* _Problem details_
Update the Orelli text from "Towards the end" up to and including "war in 1915.", changing "memoirs" to "recollections".

In interviews, he also described the experiences of fear that were common among the soldiers, and lamented the way in which films portrayed combat experiences. When it came to cannon shells, for example, the impact was not immediate, but approached with a gradual and frightful sound. He referred to the chances of the shell exploding as the "lottery of death." While he remembers many soldiers turning to liquor to quell their fears, Orelli always refused it when offered. In order to mentally prepare himself for an attack, overcome this fear and keep a clear head, he forced himself to purge his mind of all thoughts of home and family. Orelli was eventually wounded in the right leg, an injury that ended his military career and sent him home. Despite having vivid memories of the war itself, he recalled little of the events immediately following his injury. During a confrontation with a group of Austrian soldiers, he was wounded in the leg and the left ear, a wound that was only a few inches away from being fatal. After being taken to a nearby farmhouse, he spent the rest of the war recovering from infection in hospitals, of which he remembered little.

==Post-World War I==
After the war, Orelli resumed his previous occupation as a mechanic. He had six children after the war with his wife Cecilia, one son and five daughters born between 1920 and 1935, all of whom survived him. He also had nine grandchildren and eleven great-grandchildren at the time of his death. Although he was opposed to fascism, he found himself directing artillery in Gaeta during the Second World War. After the war, he returned to Rome and settled down with his family in Garbatella. He retired from his mechanic job in 1960 and his wife died in 1969. In his later years, he was active in telling tales of his experiences in the First World War, imploring those who listened to "not forget our sacrifice." In 2003, on the occasion of his 109th birthday, Italian President Carlo Azeglio Ciampi made Orelli a Grand Officer in the Order of Merit of the Italian Republic.

Towards the end of his life, Orelli was known as "The Last Infantryman," which later became the title of the wartime memoirs that he published in 2004. At the time of his death, many sources incorrectly reported him as having been the last Italian World War I veteran. While this was incorrect, he was Italy's oldest survivor of the First World War, the last remaining trench infantryman, and the last survivor from when Italy first entered the war in 1915.

(Dataset entries)
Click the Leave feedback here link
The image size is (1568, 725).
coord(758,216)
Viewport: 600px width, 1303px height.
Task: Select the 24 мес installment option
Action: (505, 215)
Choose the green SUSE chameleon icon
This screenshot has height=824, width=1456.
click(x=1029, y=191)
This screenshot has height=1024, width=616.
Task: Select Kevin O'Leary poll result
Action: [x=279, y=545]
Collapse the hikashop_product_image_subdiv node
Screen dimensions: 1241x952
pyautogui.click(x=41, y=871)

* _Solved exercise_
Towards the end of his life, Orelli was known as "The Last Infantryman," which later became the title of the wartime recollections that he published in 2004. At the time of his death, many sources incorrectly reported him as having been the last Italian World War I veteran. While this was incorrect, he was Italy's oldest survivor of the First World War, the last remaining trench infantryman, and the last survivor from when Italy first entered the war in 1915.